Netplay sync incorrectly checked whether the replay pointer was behind
the unread pointer twice, when in the second check it should only have
been checking if it was behind the current execution pointer. Because of
how resimulation works with device sharing, I THINK this could affect
sync. Even if it can't, it's wrong.
An unfortunate hack for cores that translate the keyboard input device
into keydown/keyup events without saving that in the savestate. We
simply replay the previous frame's input before loading the rewound
frame's state, to assure that both the state and the keyup/down state
are correct.
Ideally, cores would save this as part of the state, but it's a bit
proximal and a fairly significant change for those that use it, so it's
easier to fix in netplay.
This abstracts away the details of particular input devices for netplay,
and adds support for mice and (similar) lightguns. Unfortunately, in
practice, no core handles mice or lightguns in a savestate-safe way, so
they need to be used in stateless mode to be reliable, but they do work.
The new input handling makes adding and removing players more
complicated, since data can be present that's not expected from the
connected clients list, or absent that's expected in the list but
actually shouldn't be there.
Netplay state demotions, i.e. changes from playing to spectating or
disconnected states, could cause chain disconnections of all other
clients. This was due to a bug in when MODE change messages were sent.
Clients rely on the server sending all messages in its own order, and as
a consequence, the server typically holds messages for retransmission
until they can be retransmitted at the correct time. MODE messages were
not held, so could be sent early. When they were sent early, this caused
other clients to panic and disconnect.
A smaller but much stupider secondary bug was also fixed, in which the
first connection could be dropped due simply to writing connections[0]
instead of connections[i] somewhere.
This commit adds support for temporary desync in netplay. When frontend
features that can't be truly synced, in particular rewind, are used,
netplay is momentarily disabled. As soon as the feature finished, e.g. a
rewind ending, netplay resumes with a state load. For rewind, netplay
peers won't actually experience the effect of rewind, but they will load
the rewound state.
This commit makes spectator mode and slave mode in netplay always stay
ahead of the input, thereby avoiding rewinds, which is sort of the
point. This also changes catch-up detection to be a bit less eager, so
that they hopefully don't flap between stalling for server input and
catching up with that input.
This patch transfers core_reset across netplay. Resets effectively
worked before thanks to check_frames, but this makes resets work even
without check_frames, and in particular should allow resets to force
sync in savestateless cores, bringing them one step closer to actually
being usable by non-experts.
Previously, if two clients were connected to the same server and one of
them was ahead of the server, the only way to rectify that situation was
for the client to get so far ahead that it stalled, as the server could
only catch up with an ahead client if all clients were ahead. That's
unrealistic. This gives the server the alternate option of demanding
that a client stall. This keeps things nicely in line even with >2
players.
In the previous catch-up system, we would only try to catch up if we
were falling behind the farthest-behind peer. However, as they would
also only try to catch up to us, everyone basically agreed to the
worst-case latency. It makes more sense to try to be in parity with your
direct peer than with indirect connections.
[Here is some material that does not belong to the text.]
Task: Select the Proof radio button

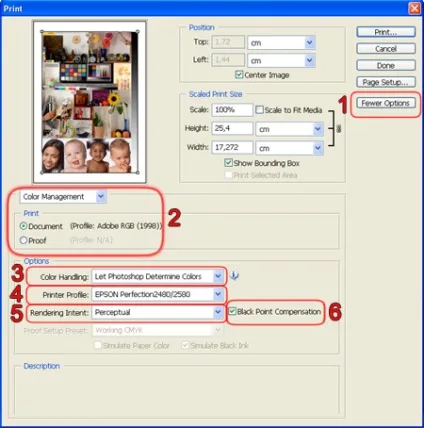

Previously, we could be stalled by one player but still reading data
from another, which would wedge the client because we would never act
upon the newly-read data. Now we act upon data even if we're stalled.
Fixes bugs in initial connection with high latency.
The idea:
* Use a fixed number of delay_frames (eventually to be fixed at 120,
currently still uses the config variable, 0 will still be an option)
* Determine how long it takes to simulate a frame.
* Stall only if resimulating the intervening frames would be
sufficiently annoying (currently fixed at three frames worth of
time)
Because clients always try to catch up, the actual frame delay works out
automatically to be minimally zero and maximally the latency. If one
client is underpowered but the other is fine, the powerful one will
automatically take up the slack. Seems like the most reasonable system.